Another very different version was played when the band guested on stage with Dutch rock band Claw Boys Claw (see also the Dracula entry). All four Nits members went onstage with Claw Boys Claw, who had recorded a cover version of 'in the dutch mountains' on one of their albums. Claw Boys Claw is a loud guitar band, so this version was incredibly wild and loud with a lot of electric guitars. Rob provided some extra percussion, Joke played extra bass, Robert Jan played the accordion and Henk shared the lead vocals with Peter te Bos. This version sounded great and completely different from the Nits' original version. The best part was Henk trying to match the intensity of Peter te Bos' singing. He didn't quite succeed, but it sounded interesting anyway.
Another song from Michiel Peter's solo album that was performed at the Poppodium radioshow. The song is a somewhat bluesy, midtempo and acoustic tune and was performed not too different from the original. Michiel again took lead vocals and guitar on this song. Robert Jan's almost complete absence during this song was made up by Joost Belafonte's violin and Jaap van Beusekom's dobro. In the ending of the song Joost Belafonte played a solo.
At many concerts the Nits would play silly little intermezzos in between songs. Usually they didn't last for more than a few seconds to half a minute, but often they are pretty funny. A good example of a concert with many intermezzos is the Brussels 13-04-00 concert.
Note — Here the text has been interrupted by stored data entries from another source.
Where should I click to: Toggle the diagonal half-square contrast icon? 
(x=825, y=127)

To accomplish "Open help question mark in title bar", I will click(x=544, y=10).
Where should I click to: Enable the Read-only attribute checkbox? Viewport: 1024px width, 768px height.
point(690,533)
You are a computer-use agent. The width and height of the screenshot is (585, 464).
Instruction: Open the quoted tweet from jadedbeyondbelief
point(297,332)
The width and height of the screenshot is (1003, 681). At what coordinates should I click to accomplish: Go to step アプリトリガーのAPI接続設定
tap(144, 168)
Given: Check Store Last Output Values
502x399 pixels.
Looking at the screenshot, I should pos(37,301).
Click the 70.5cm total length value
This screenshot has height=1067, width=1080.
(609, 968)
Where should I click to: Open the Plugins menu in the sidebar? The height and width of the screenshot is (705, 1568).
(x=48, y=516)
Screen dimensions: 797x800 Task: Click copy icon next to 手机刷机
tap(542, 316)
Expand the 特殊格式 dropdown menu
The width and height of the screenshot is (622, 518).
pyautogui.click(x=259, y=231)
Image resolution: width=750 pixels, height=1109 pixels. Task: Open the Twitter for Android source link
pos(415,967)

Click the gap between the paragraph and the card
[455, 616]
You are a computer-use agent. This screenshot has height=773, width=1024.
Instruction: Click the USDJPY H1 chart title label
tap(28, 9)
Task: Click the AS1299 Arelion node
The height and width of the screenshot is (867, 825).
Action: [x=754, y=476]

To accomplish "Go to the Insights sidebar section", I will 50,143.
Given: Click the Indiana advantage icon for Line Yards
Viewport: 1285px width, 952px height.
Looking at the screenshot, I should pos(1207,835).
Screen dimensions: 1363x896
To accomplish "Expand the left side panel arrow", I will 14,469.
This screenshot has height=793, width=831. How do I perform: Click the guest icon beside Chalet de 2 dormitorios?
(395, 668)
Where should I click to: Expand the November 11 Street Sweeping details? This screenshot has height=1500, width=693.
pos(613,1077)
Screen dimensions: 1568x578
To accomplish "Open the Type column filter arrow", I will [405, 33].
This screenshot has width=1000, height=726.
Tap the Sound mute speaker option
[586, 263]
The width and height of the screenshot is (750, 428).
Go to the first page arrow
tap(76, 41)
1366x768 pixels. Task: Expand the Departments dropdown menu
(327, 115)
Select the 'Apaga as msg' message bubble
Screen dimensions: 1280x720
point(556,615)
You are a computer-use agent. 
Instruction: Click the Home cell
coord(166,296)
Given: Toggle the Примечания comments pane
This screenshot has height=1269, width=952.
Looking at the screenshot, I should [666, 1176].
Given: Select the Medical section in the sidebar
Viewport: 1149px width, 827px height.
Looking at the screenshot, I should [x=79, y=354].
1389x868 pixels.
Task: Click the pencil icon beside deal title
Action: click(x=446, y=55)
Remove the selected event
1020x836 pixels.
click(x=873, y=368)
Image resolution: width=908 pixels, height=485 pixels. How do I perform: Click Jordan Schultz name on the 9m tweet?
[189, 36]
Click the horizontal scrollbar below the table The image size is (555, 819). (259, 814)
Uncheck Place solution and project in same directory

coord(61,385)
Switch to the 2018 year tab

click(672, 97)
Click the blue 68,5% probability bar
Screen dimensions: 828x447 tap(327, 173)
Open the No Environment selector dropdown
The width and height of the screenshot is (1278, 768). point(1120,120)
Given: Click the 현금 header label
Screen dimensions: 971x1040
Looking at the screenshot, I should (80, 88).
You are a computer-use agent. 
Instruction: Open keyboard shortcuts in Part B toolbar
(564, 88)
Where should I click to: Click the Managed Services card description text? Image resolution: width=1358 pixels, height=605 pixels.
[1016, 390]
This can be found on the Urk cd, but although it was a hit a year before it isn't on the video. Before the song started Henk would often explain the lyrics. The intro was just guitar and vocals. After this Henk made sounds like 'ch-ch'ch-ch'ch' and the rest of the band entered the song. The main melody was played on the keyboard. The harmonica was also used a lot in this song, more towards the end of the tour than in the beginning though. It was played by Robert Jan, who apparently still had a free hand to hold it.. At the end of the song Henk played it instead of Robert Jan. Joke provided backing vocals. It was played always the same way exept at the Poppodium performance. There Henk spoke the first verse over a guitar and harmonica backing. After the ch-ch-ch part the version was similar, exept that Lieve Geuens also provided some backing vocals and Robert Jan played the melodies more freely. In the end Henk also made some extra weird noises.
In the Brussels port of amsterdam performance Robert Jan started playing this old song from the 60s. Rob soon joined and they both played it for half a minute. It actually sounded very cool! After this Henk said 'sorry!' and the band continued with more weird stuff in the 'port of amsterdam' intro. Suonna told me that this was originally done by a Finnish artist called Rauno Lehtinen.
In the first weeks of the tour this song was part of the setlists. It was played in the same arrangement as during the In The Dutch Mountains Tour. After a couple of weeks this song was apparently dropped and to my knowledge not played again.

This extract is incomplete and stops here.